━━━ Document section ━━━

A racing slick or slick tyre is a type of tyre that has a smooth tread used mostly in auto racing. The first production slick tyre was developed by M&H Tires in the early 1950s for use in drag racing. By eliminating any grooves cut into the tread, such tyres provide the largest possible contact patch to the road, and maximize dry traction for any given tyre dimension. Slick tyres are used on race tracks and in road racing, where acceleration, steering and braking require maximum traction from each wheel. Slick tyres are typically used on only the driven (powered) wheels in drag racing, where the only concern is maximum traction to put power to the ground, and are not used in rallying.

Slick tyres are not suitable for use on common road vehicles, which must be able to operate in all weather conditions. They are used in auto racing where competitors can choose different tyres based on the weather conditions and can often change tyres during a race.

==Performance==

Two stress mechanisms produce tyre grip:
- Indentation of the viscoelastic tyre rubber adapting to the texture of the road surface
- Molecular adhesion at the interface between the tyre rubber and the road surface

Slick tyres can provide far more traction than grooved tyres on dry roads, but typically have far less traction than grooved tyres under wet conditions. Wet roads severely diminish the traction because of aquaplaning due to water trapped between the tyre contact area and the road surface. Grooved tyres are designed to remove water from the contact area through the grooves, thereby maintaining traction even in wet conditions.

━━━ Data section ━━━

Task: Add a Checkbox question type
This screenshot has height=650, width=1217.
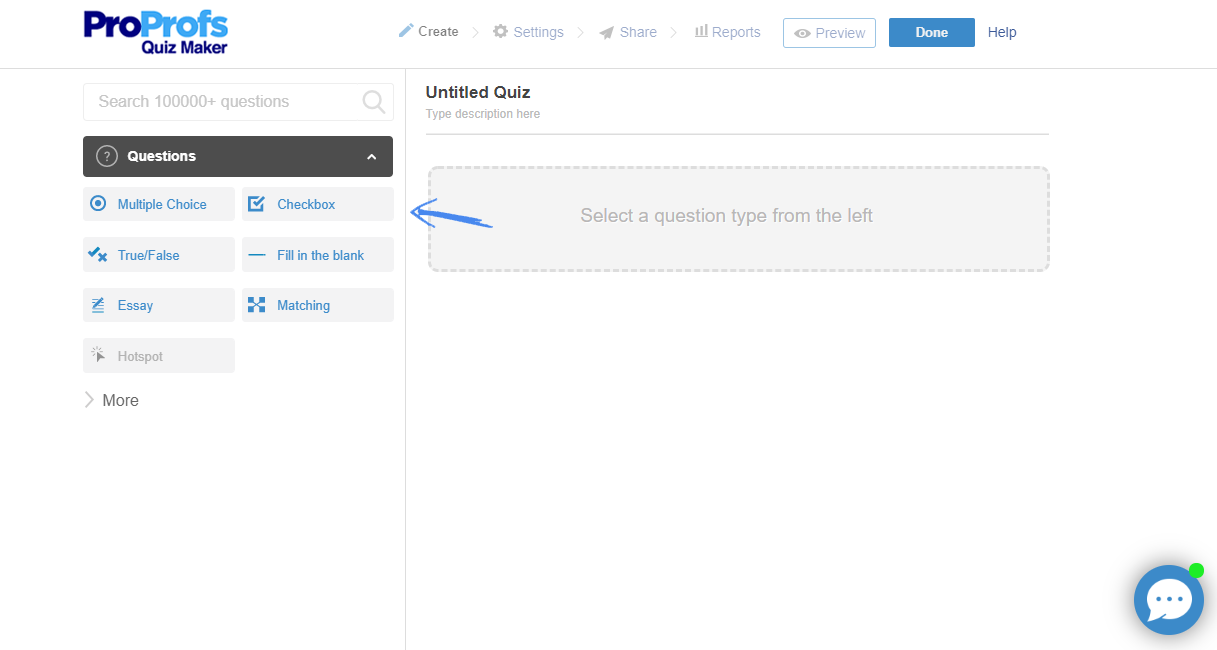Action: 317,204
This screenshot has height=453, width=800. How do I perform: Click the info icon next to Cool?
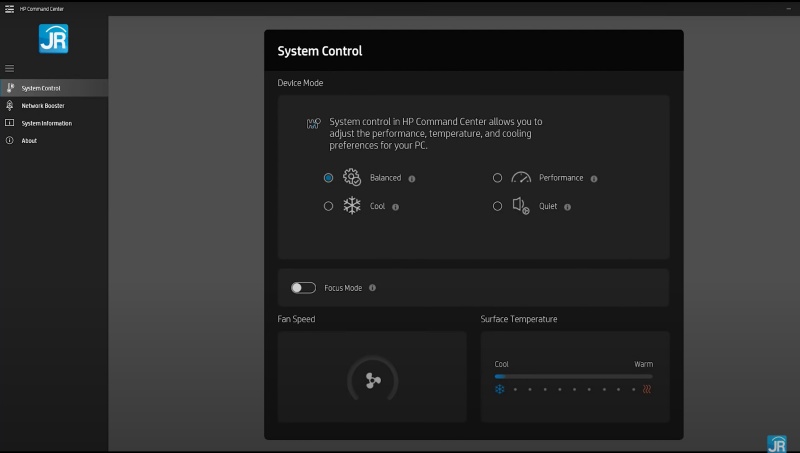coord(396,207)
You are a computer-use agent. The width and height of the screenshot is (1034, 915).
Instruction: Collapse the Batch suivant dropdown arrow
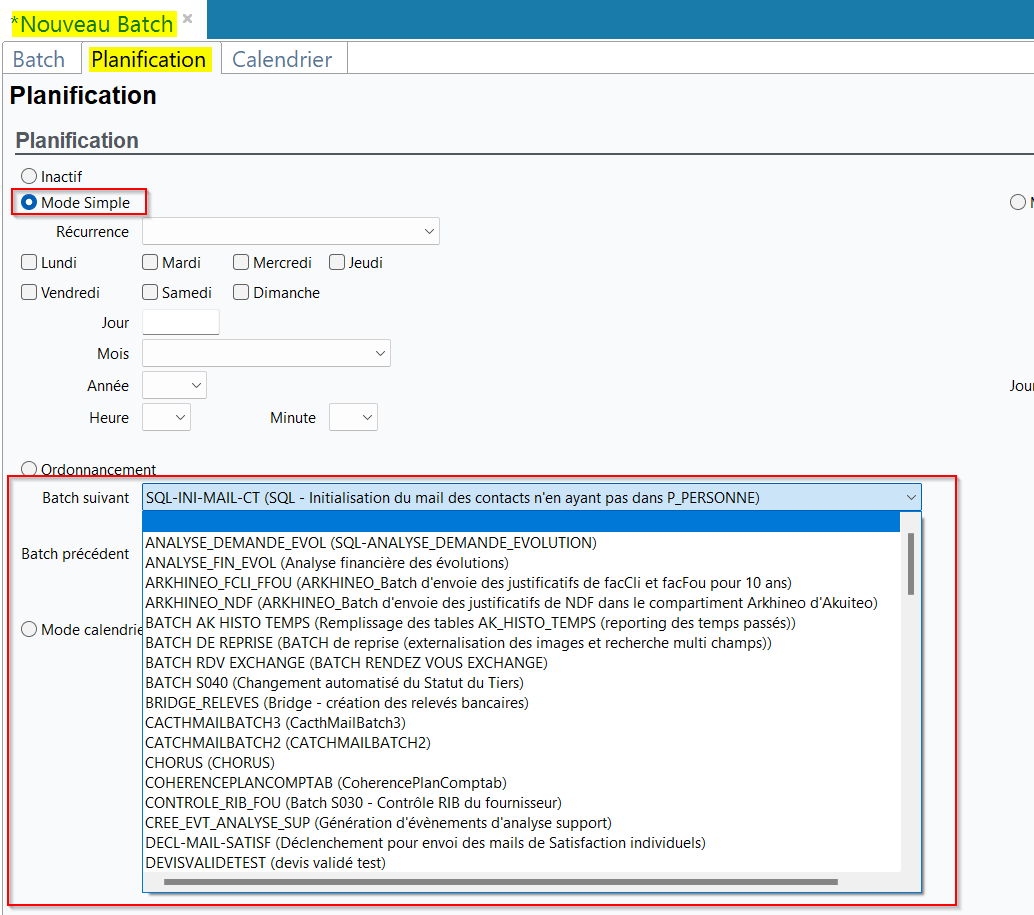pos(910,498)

━━━
━━━ Data section ━━━

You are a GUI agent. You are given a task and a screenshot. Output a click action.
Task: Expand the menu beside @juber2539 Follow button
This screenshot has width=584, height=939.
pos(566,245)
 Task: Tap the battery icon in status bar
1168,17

━━━
━━━ Data section ━━━

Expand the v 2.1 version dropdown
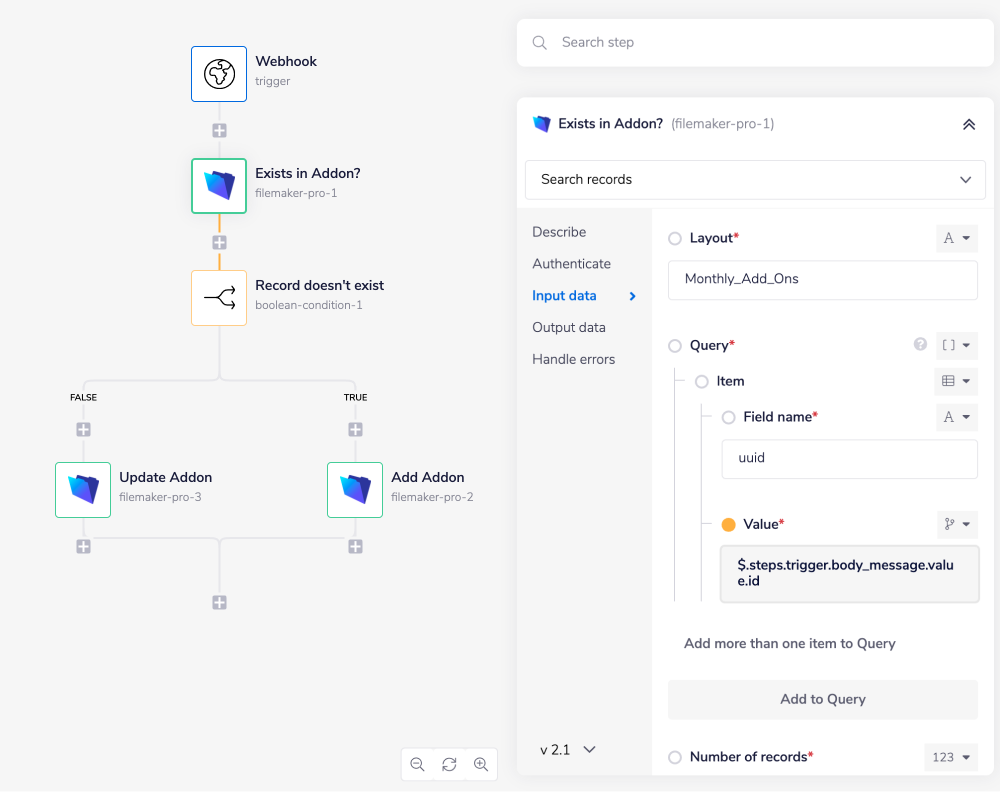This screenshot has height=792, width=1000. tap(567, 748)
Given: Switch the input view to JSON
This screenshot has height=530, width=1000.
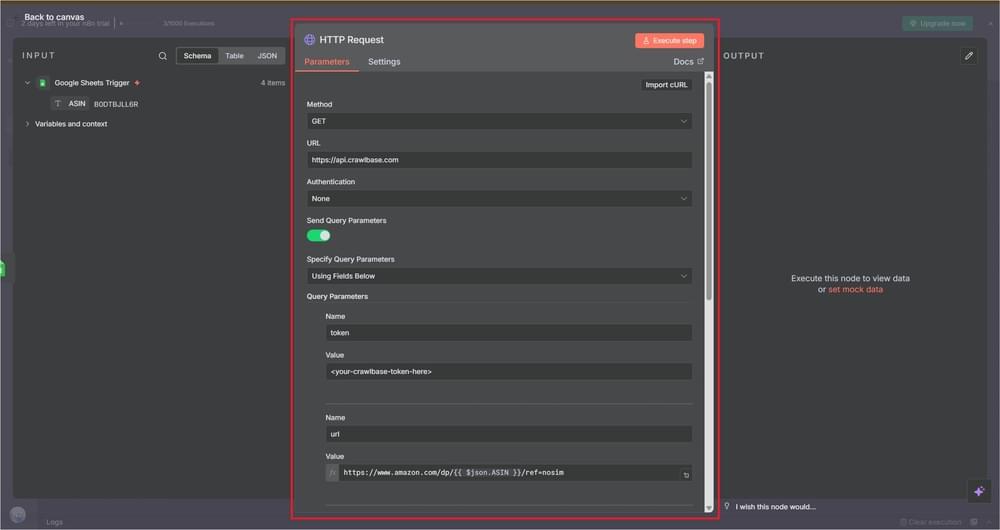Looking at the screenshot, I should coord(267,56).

━━━

Apply what you read:
a - According to the passage on racing slicks, which company developed the first production slick, and when?
b - Carry on the passage on racing slicks from its final sentence.

Expected responses:
a - M&H Tires developed it in the early 1950s.

b -
Since there is no tread pattern, slick tyre tread does not deform much under load. The reduced deformation allows the tyre to be constructed of softer compounds without excessive overheating and blistering. Modern day slick tyres have now developed particular performance qualities in a specific window of temperatures, becoming sticky when accumulating enough heat, and thus give much greater adhesion to the road surface, but they also have lower treadwear ratings; i.e. they wear out much more quickly than the harder rubber tyres used for driving on the streets. It is not uncommon for drivers in some auto sports to wear out multiple sets of tyres during a single day's driving.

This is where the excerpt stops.